### What you have to do
Search the records for "computer". Copy every line where it appears.

### Stored data entries

══════════════════════════════

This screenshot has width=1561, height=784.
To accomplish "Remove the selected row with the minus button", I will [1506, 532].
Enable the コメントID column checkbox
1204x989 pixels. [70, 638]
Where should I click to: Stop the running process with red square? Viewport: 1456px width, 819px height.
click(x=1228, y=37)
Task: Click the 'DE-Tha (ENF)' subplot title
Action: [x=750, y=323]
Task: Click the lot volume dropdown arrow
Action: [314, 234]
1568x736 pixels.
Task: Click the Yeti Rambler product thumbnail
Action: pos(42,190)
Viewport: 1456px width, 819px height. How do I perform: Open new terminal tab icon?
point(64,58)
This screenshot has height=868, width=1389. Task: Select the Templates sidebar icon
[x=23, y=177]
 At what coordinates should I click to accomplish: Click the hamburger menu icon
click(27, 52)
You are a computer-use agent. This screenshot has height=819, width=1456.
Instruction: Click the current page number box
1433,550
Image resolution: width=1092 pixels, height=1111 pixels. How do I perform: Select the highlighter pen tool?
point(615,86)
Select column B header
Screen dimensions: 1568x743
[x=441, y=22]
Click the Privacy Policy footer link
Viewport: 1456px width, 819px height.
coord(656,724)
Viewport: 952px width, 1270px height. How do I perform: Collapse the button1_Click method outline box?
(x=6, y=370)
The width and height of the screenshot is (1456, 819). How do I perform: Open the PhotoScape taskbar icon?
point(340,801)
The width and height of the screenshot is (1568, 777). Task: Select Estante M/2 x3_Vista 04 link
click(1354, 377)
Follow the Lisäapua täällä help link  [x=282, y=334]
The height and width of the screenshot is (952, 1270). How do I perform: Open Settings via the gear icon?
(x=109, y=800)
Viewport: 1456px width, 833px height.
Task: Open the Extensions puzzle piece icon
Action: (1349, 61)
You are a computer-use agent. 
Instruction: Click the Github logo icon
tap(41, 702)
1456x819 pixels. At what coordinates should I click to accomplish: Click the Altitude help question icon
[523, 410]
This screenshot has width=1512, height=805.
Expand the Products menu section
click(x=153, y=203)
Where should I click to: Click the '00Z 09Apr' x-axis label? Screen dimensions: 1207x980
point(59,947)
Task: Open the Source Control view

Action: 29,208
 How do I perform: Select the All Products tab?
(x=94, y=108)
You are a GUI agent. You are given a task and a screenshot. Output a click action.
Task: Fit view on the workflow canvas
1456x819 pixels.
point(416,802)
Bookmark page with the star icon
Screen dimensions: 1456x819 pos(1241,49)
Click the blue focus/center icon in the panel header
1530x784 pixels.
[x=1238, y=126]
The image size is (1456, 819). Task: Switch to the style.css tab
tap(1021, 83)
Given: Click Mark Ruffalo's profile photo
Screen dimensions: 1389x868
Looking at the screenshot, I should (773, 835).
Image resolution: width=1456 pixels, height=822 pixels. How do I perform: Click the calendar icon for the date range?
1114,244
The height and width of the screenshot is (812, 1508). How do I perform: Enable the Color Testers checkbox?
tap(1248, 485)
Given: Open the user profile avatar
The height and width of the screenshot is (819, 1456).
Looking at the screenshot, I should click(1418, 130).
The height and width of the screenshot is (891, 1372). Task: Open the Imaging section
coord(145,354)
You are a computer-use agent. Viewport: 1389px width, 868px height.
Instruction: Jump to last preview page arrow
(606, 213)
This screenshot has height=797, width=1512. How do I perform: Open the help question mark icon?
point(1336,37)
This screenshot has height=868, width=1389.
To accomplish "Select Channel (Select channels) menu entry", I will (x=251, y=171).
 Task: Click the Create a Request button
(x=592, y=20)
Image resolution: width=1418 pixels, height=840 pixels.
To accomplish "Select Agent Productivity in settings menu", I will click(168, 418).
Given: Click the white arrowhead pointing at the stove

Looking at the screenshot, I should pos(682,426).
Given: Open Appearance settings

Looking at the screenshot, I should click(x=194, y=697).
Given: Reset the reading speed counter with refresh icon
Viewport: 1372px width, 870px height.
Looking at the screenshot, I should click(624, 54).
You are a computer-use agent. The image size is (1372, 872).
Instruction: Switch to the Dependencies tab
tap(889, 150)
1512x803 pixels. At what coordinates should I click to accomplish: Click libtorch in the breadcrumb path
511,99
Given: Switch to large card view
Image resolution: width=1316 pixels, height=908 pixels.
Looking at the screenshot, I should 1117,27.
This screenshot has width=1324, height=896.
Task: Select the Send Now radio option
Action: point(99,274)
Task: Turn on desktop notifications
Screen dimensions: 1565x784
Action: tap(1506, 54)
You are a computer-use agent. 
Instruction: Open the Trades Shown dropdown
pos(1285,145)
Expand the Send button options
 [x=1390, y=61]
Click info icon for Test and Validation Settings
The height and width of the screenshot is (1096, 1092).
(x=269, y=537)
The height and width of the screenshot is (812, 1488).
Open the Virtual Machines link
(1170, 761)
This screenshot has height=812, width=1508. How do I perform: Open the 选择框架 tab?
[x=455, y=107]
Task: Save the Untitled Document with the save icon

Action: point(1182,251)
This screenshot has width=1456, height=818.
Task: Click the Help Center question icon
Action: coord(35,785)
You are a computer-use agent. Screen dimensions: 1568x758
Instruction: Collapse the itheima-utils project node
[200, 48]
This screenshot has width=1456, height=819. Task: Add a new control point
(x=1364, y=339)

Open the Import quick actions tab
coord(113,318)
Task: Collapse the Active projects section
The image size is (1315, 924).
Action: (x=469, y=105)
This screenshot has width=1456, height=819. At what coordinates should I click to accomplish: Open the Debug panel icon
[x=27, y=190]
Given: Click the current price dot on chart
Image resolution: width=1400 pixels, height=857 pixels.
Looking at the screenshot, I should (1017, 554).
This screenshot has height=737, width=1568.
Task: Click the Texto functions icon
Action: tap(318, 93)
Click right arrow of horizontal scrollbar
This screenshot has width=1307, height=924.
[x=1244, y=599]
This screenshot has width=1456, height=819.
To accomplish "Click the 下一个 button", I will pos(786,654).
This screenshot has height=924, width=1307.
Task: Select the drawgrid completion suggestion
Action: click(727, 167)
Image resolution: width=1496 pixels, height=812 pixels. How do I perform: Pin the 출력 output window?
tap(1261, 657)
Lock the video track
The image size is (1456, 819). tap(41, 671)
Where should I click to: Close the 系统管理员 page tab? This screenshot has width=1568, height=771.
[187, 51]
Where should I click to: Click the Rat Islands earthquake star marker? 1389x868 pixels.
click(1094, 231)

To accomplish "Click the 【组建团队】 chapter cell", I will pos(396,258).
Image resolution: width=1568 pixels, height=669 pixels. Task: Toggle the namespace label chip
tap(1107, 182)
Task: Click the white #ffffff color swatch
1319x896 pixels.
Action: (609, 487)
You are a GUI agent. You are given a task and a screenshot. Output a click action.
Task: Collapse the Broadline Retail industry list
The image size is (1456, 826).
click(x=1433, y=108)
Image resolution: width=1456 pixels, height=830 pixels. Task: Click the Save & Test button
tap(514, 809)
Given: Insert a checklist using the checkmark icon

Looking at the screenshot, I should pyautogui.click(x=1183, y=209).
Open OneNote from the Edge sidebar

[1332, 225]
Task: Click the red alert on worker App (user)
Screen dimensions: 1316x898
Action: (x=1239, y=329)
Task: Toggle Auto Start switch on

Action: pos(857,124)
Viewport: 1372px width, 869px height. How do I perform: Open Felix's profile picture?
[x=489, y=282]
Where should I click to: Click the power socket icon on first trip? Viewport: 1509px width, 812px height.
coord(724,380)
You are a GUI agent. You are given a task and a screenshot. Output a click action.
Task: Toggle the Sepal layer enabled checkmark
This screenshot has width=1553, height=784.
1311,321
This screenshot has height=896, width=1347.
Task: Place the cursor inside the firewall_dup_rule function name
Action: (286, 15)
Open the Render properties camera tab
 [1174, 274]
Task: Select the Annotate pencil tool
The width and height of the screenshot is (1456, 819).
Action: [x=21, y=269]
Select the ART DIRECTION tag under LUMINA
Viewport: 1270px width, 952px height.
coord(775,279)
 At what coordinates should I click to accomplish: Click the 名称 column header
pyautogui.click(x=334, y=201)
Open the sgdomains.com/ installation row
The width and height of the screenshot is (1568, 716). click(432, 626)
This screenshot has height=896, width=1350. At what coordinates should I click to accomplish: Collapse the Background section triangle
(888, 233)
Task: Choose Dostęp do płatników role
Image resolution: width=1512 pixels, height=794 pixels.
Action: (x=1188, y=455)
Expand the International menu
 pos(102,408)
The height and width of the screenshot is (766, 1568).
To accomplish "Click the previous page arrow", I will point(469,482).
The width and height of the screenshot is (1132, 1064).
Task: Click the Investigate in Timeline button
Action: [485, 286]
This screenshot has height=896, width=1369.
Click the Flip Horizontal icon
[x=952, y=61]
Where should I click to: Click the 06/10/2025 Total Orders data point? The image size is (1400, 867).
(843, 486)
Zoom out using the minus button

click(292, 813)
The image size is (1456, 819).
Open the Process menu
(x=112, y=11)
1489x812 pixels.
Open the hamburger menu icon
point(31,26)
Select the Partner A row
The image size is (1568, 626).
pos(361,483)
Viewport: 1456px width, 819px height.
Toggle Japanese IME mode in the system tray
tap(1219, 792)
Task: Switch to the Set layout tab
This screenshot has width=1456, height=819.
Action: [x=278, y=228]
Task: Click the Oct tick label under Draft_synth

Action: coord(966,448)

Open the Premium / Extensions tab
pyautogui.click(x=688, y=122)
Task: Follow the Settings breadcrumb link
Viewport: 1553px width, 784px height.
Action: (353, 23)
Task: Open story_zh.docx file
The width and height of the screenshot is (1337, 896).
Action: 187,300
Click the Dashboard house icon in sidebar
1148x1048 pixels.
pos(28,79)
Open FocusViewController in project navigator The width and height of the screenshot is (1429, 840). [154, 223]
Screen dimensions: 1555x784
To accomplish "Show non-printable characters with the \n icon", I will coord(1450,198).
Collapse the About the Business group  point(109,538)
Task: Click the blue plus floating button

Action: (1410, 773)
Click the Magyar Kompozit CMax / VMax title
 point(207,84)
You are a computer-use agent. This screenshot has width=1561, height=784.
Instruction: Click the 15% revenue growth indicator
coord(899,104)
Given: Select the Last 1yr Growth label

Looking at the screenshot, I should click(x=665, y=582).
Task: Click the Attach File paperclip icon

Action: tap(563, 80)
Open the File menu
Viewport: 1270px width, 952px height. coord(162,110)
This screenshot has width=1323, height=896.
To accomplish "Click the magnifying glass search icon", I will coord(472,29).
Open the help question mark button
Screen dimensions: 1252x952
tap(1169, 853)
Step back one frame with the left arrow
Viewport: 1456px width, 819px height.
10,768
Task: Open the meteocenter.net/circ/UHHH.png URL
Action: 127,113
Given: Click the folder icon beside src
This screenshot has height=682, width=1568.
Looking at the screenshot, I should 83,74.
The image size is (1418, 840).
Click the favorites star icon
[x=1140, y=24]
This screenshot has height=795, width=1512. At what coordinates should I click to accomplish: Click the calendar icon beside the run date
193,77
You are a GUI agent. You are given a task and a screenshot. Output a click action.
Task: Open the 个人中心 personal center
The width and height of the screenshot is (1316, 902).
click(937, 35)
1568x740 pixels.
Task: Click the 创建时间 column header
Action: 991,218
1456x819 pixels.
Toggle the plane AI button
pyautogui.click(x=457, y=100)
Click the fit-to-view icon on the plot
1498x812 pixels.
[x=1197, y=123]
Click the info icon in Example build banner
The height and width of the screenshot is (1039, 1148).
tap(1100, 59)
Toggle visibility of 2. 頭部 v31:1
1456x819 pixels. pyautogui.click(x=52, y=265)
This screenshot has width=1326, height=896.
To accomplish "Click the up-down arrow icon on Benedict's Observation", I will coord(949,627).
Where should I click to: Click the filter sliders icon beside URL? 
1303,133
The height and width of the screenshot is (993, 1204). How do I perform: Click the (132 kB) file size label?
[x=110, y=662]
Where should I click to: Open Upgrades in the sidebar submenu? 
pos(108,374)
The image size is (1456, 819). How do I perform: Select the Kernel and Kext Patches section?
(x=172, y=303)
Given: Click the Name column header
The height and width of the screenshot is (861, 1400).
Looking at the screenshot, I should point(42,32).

══════════════════════════════

### Result of this exercise
You are a computer-use agent. This screenshot has height=819, width=1456.
You are a computer-use agent. 
You are a computer-use agent. Viewport: 1389px width, 868px height.
You are a computer-use agent. The image size is (1372, 872).
You are a computer-use agent. 
You are a computer-use agent. Screen dimensions: 1568x758
You are a computer-use agent. This screenshot has width=1561, height=784.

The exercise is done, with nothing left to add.